Pixel coordinate grounding data:
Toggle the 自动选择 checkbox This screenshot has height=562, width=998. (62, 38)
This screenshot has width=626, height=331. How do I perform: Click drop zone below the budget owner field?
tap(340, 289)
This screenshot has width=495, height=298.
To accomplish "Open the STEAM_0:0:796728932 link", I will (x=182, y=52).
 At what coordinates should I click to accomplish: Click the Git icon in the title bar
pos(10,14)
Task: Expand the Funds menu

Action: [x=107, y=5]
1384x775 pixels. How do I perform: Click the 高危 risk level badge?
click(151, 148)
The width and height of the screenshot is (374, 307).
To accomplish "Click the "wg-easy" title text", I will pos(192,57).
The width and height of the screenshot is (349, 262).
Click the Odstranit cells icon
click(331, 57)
* * *
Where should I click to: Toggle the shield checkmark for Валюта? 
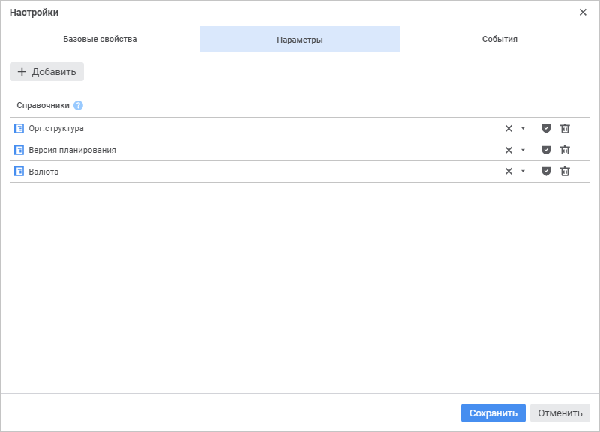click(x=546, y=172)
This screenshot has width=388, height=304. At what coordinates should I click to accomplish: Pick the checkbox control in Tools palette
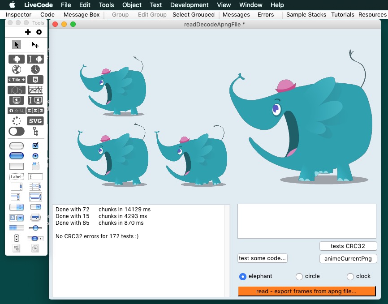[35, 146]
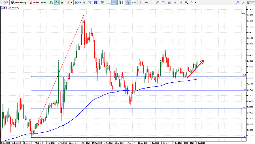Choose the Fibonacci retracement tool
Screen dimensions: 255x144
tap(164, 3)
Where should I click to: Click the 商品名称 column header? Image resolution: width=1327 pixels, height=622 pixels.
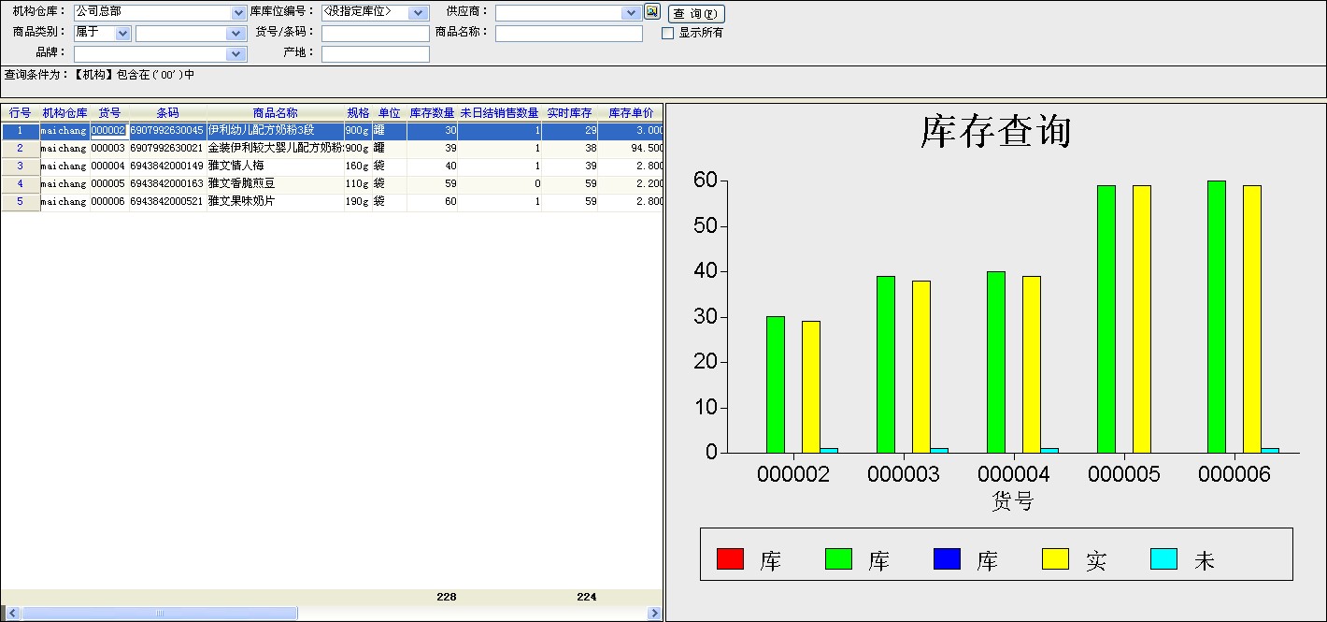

Aim of the exercise: Provide the number of lines in the preceding entries that include the string "will", with no other words.

Exercise solution: 2